# 16 year old high schooler sets world record



## Magnus82 (Aug 16, 2016)

Amazing this 152lb high-schooler clean and jerked 400lbs. Be nice to have for the next Olympics 

http://www.menshealth.com/fitness/cj-cummings-freak-of-fitness


----------



## Sully (Aug 16, 2016)

That's fantastic. Good for him.


----------



## big_rich (Aug 30, 2016)

Damn impressive


----------



## srd1 (Aug 30, 2016)

Wow that's crazy imagine where he's gonna be when he's 25 if he keeps focused.


----------



## ASHOP (Sep 16, 2016)

Strong kid with a bright future if he sticks with it.


----------



## *Bio* (Oct 2, 2016)

That's Bad Ass!  I'll be rooting for him all the way!!


----------



## gh0st (Oct 24, 2016)

Kids got a future for sure!
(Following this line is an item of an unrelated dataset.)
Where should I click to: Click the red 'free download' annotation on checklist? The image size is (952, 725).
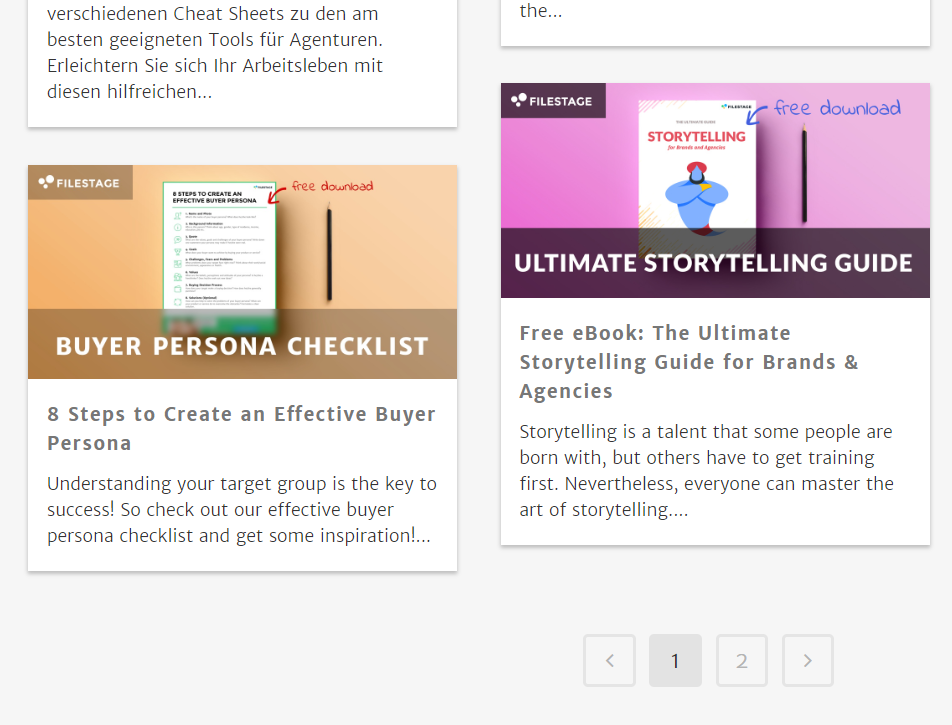[x=332, y=186]
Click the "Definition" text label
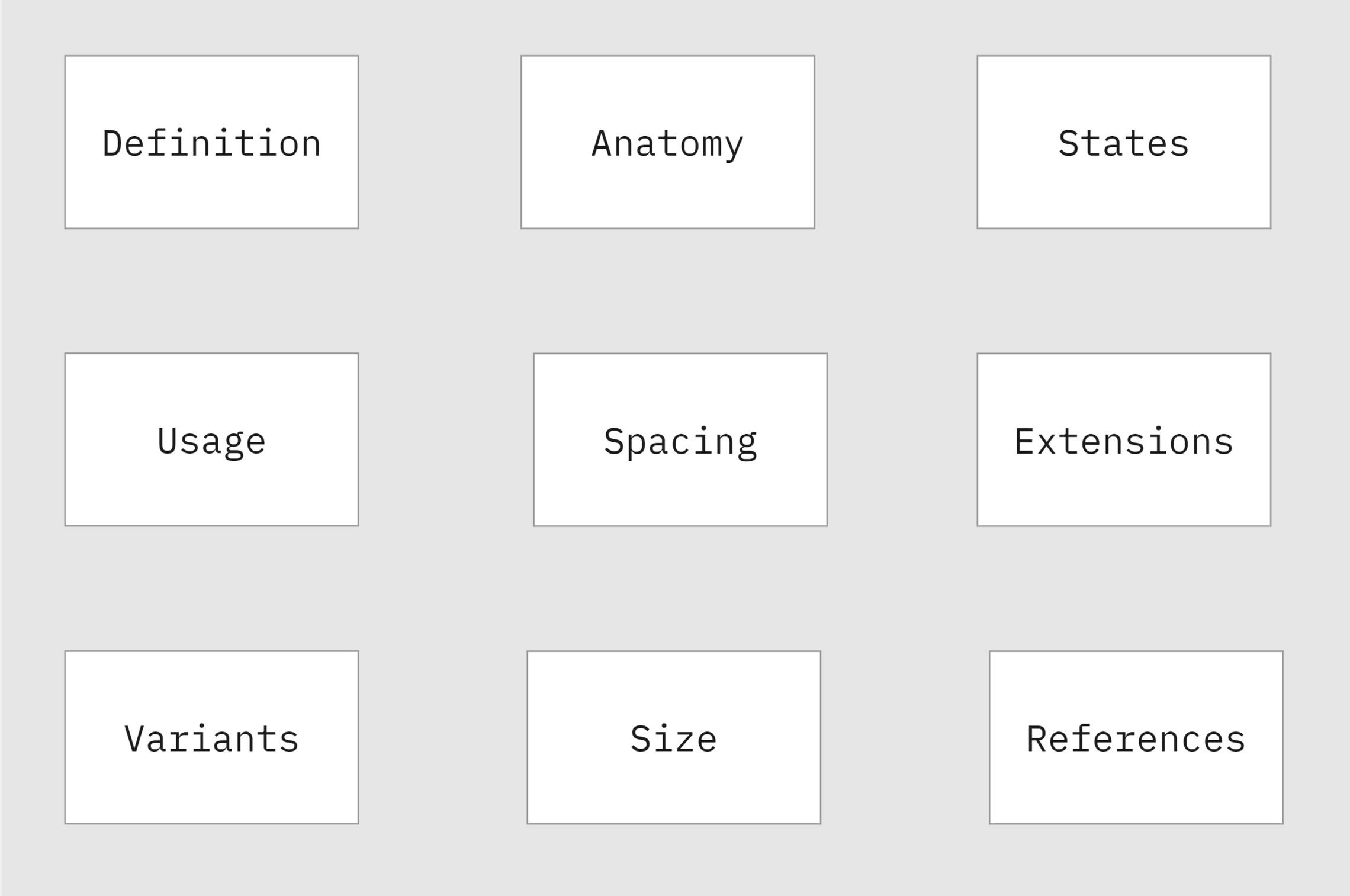The image size is (1350, 896). pyautogui.click(x=211, y=144)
World needs plenty of powerlifter...lol. i useto think that powerlifting was a cop out for those who couldnt hack it bodybuilding. until i got real tight with two of them lol


----------



## AnaSCI (Dec 2, 2016)

Very strong kid, impressive!


----------



## odin (Oct 23, 2017)

Old thread but really impressive!


----------



## striffe (Oct 23, 2017)

Twice as strong as me!


----------